TASK STATEMENT:
Convert each non-blank line of the material below into a row of a Markdown table with the columns "Row" and "Line text," and leave the pictures out.

— BEGIN PROVIDED DATA —

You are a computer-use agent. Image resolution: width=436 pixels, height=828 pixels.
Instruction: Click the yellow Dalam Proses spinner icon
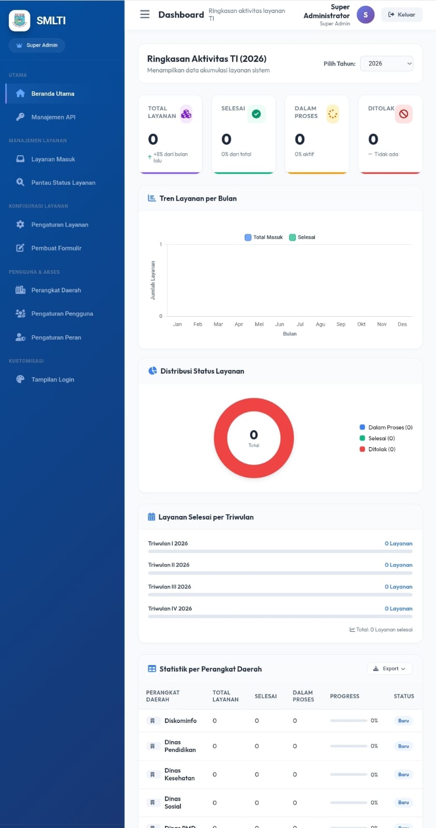333,114
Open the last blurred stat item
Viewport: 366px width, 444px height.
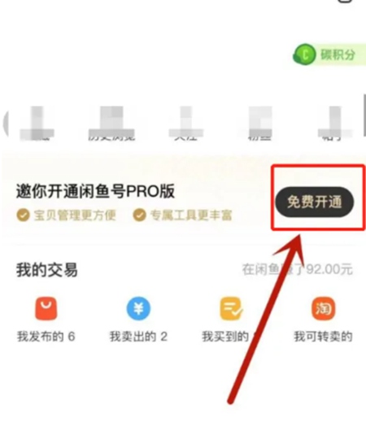(335, 124)
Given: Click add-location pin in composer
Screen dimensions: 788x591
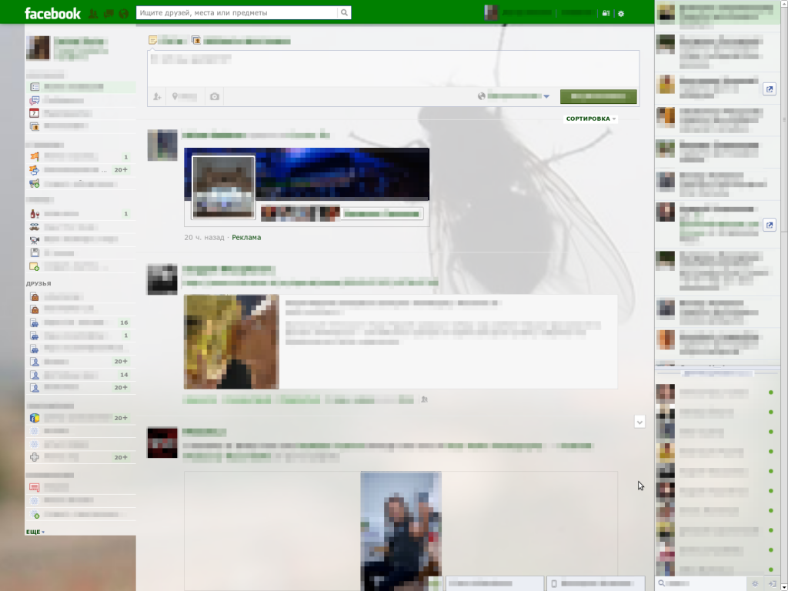Looking at the screenshot, I should pyautogui.click(x=175, y=96).
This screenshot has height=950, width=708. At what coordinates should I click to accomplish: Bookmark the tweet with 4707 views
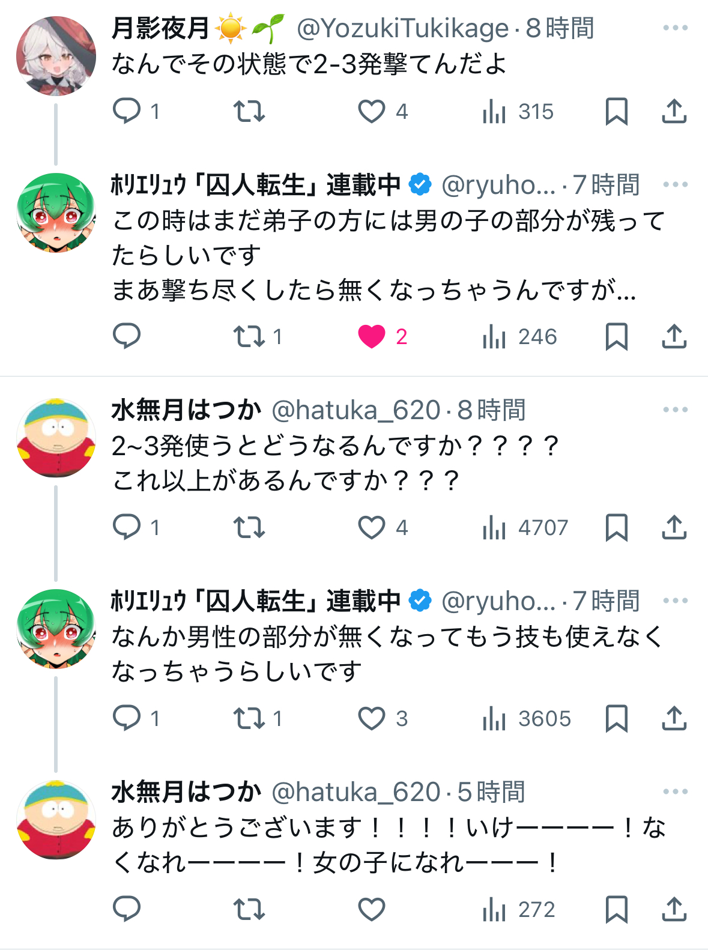(x=616, y=527)
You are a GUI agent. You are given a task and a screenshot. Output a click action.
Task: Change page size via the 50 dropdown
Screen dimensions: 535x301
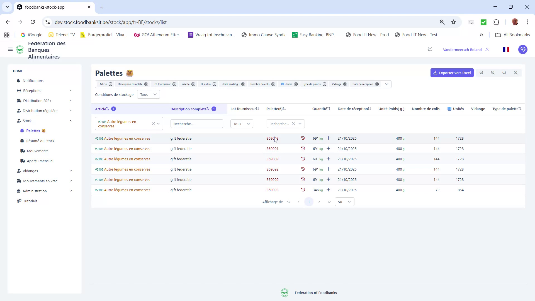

— END PROVIDED DATA —

RESULT OF THE EXERCISE:
| Row | Line text |
|---|---|
| 1 | You are a computer-use agent. Image resolution: width=436 pixels, height=828 pixels. |
| 2 | Instruction: Click the yellow Dalam Proses spinner icon |
| 3 | 333,114 |
| 4 | Open the last blurred stat item |
| 5 | Viewport: 366px width, 444px height. |
| 6 | (335, 124) |
| 7 | Given: Click add-location pin in composer |
| 8 | Screen dimensions: 788x591 |
| 9 | Looking at the screenshot, I should pyautogui.click(x=175, y=96). |
| 10 | This screenshot has height=950, width=708. At what coordinates should I click to accomplish: Bookmark the tweet with 4707 views |
| 11 | (x=616, y=527) |
| 12 | You are a GUI agent. You are given a task and a screenshot. Output a click action. |
| 13 | Task: Change page size via the 50 dropdown |
| 14 | Screen dimensions: 535x301 |